The Waldorf School movement, with which I have no affiliation or particular
interest, has an aggressive perspective on this kind of thing.
See the links under:
MASS MEDIA AND COMPUTERS, WITH SPECIAL REFERENCE TO CHILDHOOD AND EDUCATION
Kirby - for what its worth - I believe your friend at Design Science Toys
does have some affiliation. Which is consistent with the kind of hands on
toys he markets. Toys can be educational, sure. Games can be educational,
sure. Why isn't it fairly well common sense that toys and games will be less
meaningful and therefore effective when we turn them from concrete to
virtual. What does virtuality bring to the table?
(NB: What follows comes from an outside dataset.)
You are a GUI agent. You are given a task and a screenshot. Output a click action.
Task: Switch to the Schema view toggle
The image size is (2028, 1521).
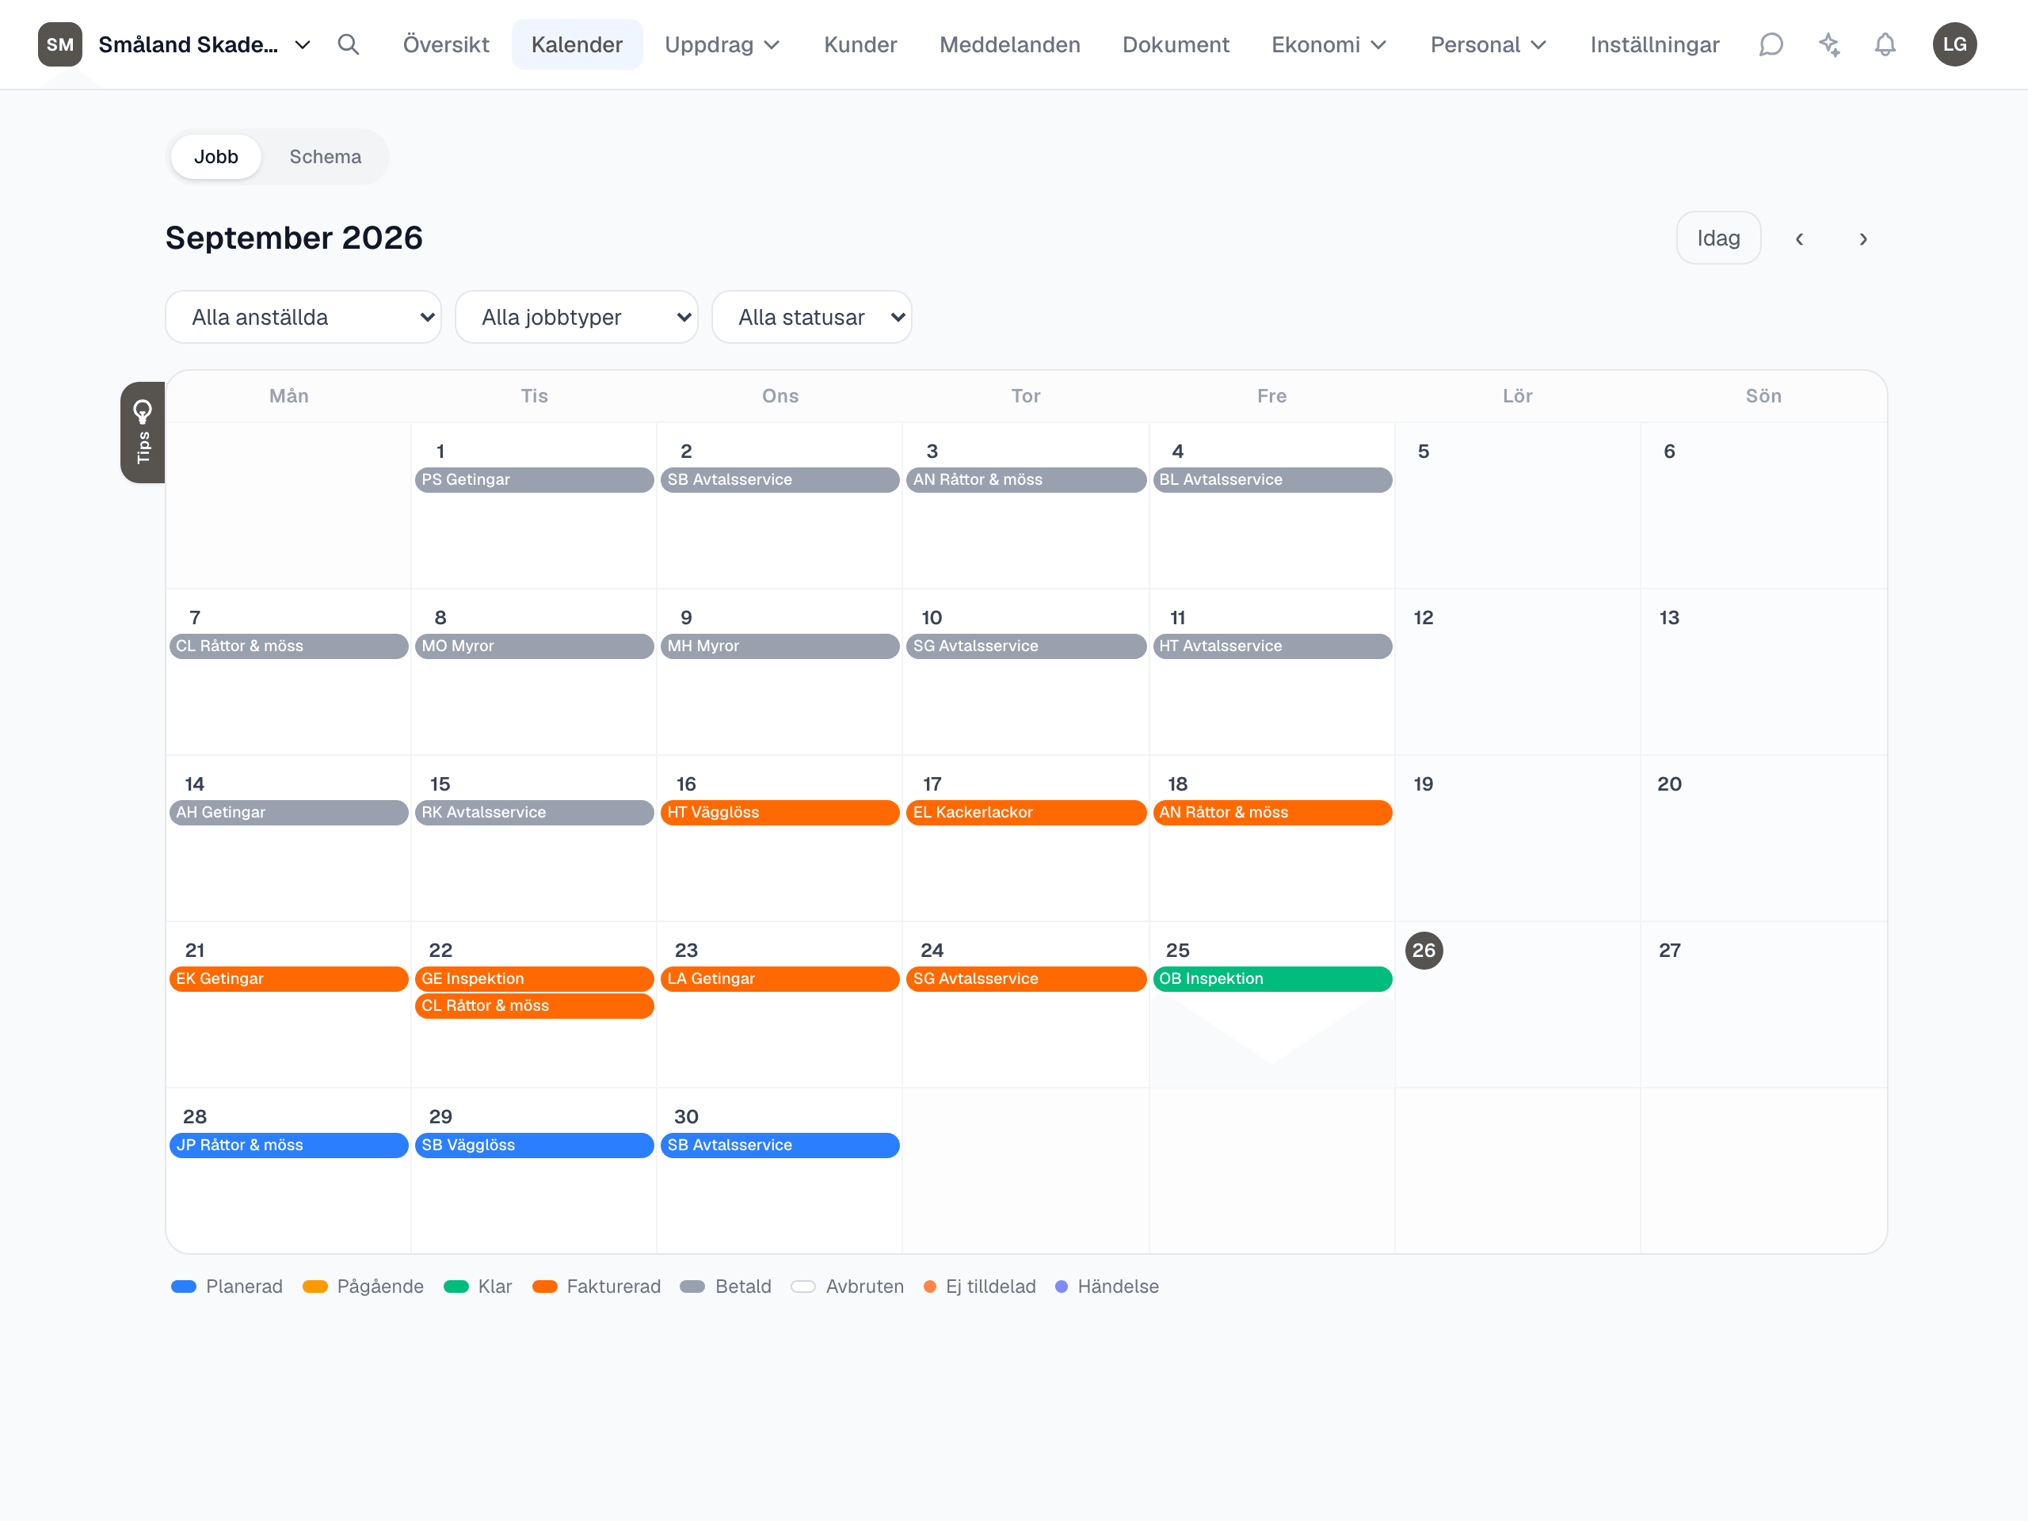pyautogui.click(x=325, y=157)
I am by no means endorsing all the views expressed in some of the above
links. I am aware of the Waldorf Movement only because affiliated folks
have done some interesting, and, in my view (I am not an authority),
unimpeachable work in connection with projective geometry. So they happen
to be on my radar, and their particular form of "resistance" is something I
can quickly put my hands on.
And I am not unwilling to find allies where I can, on this issue.
The issues here are by all reasonable standards beyond scientific
measurement, though the folks committed to this approach will, no doubt,
claim scientific justification. And have considerable success, I'm afraid.
What we are left with, really, is another front of cultural wars. There is
a computer scientist down in Brazil vocal on these issues, whose stuff I
appreciated - but I can't re-find the link right now.
I'll bother the list with it when I do.